INFORMATION PROVIDED Start Marker

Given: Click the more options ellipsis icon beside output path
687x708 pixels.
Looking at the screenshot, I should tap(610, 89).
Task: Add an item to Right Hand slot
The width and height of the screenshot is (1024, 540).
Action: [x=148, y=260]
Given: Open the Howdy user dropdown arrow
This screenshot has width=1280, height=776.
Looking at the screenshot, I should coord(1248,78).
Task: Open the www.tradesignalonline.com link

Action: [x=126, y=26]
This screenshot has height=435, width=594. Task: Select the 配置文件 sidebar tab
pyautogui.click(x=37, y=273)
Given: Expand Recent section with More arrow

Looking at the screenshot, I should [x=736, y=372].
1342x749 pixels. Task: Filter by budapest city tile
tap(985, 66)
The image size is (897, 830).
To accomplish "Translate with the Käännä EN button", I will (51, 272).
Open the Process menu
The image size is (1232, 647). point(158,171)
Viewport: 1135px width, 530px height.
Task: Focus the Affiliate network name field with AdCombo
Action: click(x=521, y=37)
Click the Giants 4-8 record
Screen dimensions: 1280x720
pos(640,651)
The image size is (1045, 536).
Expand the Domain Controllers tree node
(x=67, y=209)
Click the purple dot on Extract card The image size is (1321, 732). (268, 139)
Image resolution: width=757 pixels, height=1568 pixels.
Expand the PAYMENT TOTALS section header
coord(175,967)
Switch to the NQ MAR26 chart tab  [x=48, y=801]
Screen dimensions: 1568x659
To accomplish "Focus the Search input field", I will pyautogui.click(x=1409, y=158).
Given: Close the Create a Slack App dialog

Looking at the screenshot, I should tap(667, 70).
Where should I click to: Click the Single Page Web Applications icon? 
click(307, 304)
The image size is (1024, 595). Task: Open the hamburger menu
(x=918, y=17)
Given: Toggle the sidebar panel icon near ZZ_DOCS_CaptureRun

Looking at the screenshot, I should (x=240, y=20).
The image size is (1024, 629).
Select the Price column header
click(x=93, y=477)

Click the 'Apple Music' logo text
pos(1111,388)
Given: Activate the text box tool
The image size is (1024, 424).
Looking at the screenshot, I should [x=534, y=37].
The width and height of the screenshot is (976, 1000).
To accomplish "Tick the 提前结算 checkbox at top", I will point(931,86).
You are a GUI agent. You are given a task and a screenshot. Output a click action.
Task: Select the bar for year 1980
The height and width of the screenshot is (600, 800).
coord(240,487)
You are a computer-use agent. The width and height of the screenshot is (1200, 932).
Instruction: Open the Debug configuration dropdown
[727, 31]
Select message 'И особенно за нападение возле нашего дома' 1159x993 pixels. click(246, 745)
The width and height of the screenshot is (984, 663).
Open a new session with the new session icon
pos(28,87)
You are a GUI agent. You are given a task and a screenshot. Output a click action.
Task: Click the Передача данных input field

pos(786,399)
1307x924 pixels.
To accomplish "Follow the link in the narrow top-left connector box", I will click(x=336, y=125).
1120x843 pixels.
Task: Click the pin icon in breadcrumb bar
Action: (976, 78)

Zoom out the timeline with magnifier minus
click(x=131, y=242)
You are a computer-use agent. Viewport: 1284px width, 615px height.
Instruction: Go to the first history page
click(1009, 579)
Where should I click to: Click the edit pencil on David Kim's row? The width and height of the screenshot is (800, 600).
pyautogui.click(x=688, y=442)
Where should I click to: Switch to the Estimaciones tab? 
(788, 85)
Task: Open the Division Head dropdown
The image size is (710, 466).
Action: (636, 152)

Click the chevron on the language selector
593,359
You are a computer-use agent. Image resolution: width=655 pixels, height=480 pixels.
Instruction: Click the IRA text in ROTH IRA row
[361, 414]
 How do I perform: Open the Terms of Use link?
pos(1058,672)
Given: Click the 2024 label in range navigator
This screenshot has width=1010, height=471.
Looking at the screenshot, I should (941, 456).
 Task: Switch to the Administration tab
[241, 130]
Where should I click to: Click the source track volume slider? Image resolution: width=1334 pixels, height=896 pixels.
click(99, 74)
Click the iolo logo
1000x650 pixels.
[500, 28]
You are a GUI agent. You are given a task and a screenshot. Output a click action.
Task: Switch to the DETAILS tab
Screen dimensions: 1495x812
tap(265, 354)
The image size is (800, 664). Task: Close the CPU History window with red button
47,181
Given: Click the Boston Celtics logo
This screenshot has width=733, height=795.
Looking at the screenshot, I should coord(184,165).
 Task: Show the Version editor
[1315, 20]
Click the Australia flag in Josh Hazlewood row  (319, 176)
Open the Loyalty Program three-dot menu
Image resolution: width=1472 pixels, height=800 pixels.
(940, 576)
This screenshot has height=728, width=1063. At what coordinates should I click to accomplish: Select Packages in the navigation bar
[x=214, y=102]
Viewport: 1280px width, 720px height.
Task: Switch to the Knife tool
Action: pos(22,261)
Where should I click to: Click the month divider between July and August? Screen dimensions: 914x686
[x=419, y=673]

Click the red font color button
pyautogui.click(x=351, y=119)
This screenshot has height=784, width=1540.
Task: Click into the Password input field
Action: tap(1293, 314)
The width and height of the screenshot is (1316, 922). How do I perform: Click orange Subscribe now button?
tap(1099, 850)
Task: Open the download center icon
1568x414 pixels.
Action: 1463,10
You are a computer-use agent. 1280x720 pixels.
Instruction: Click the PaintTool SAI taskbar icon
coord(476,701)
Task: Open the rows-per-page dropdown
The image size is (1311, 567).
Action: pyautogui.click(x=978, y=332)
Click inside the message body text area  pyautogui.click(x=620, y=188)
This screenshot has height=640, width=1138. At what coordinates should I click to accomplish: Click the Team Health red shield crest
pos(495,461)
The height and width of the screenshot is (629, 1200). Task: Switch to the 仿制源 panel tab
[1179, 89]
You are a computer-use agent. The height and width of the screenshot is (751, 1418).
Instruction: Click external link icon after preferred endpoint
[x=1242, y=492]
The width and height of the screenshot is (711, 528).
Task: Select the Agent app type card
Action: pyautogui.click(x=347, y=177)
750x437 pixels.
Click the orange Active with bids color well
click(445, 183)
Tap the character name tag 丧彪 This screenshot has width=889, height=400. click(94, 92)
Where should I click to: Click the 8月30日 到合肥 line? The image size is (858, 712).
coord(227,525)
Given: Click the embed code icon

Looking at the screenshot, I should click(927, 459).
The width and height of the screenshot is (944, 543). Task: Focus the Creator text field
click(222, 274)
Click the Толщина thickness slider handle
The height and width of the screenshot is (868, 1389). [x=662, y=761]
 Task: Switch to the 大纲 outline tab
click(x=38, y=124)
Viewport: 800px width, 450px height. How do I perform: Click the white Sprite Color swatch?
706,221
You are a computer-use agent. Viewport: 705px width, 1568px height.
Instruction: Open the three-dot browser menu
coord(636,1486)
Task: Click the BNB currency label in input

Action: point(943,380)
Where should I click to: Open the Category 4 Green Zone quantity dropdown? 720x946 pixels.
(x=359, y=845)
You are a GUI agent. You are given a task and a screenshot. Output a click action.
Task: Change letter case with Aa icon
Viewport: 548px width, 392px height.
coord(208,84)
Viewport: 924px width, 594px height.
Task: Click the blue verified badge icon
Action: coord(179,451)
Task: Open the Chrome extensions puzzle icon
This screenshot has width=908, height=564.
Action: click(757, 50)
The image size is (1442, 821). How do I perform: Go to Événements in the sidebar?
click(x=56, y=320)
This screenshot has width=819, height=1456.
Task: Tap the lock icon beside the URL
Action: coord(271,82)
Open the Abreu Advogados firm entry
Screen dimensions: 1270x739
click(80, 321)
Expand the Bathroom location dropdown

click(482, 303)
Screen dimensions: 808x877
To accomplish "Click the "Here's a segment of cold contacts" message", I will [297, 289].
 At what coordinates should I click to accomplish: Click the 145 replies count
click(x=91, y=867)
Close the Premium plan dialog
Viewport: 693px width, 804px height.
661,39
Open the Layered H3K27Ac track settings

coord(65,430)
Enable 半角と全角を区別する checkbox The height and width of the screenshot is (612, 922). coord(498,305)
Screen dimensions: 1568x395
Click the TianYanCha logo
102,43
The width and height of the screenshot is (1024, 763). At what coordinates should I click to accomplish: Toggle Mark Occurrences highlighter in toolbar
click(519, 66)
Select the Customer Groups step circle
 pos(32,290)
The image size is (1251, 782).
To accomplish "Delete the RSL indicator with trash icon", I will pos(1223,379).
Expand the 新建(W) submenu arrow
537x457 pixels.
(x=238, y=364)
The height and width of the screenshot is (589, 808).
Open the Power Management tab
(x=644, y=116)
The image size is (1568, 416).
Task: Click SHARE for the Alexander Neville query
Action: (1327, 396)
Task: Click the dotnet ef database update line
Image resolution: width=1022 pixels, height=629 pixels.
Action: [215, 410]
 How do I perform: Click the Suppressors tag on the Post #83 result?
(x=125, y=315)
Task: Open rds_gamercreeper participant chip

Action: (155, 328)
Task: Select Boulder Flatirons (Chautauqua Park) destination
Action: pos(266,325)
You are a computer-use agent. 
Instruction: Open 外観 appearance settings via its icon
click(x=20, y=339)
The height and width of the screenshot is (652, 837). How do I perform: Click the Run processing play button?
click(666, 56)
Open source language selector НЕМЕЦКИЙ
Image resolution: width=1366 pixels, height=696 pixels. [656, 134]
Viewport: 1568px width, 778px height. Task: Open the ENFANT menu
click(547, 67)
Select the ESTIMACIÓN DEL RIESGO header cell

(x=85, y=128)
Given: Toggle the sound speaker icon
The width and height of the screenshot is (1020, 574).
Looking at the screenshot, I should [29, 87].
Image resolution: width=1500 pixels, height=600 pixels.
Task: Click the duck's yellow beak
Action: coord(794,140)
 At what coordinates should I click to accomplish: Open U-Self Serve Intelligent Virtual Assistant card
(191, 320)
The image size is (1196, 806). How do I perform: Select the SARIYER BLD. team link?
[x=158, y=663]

INFORMATION PROVIDED End Marker

◆ **ACTION ITEM**
The response must hold only the lines above from the line with "Task: Open the Division Head dropdown" through the line with "You are a computer-use agent. Image", each copied exactly, both ends kept.

◆ **ANSWER BOX**
Task: Open the Division Head dropdown
The image size is (710, 466).
Action: (636, 152)

Click the chevron on the language selector
593,359
You are a computer-use agent. Image resolution: width=655 pixels, height=480 pixels.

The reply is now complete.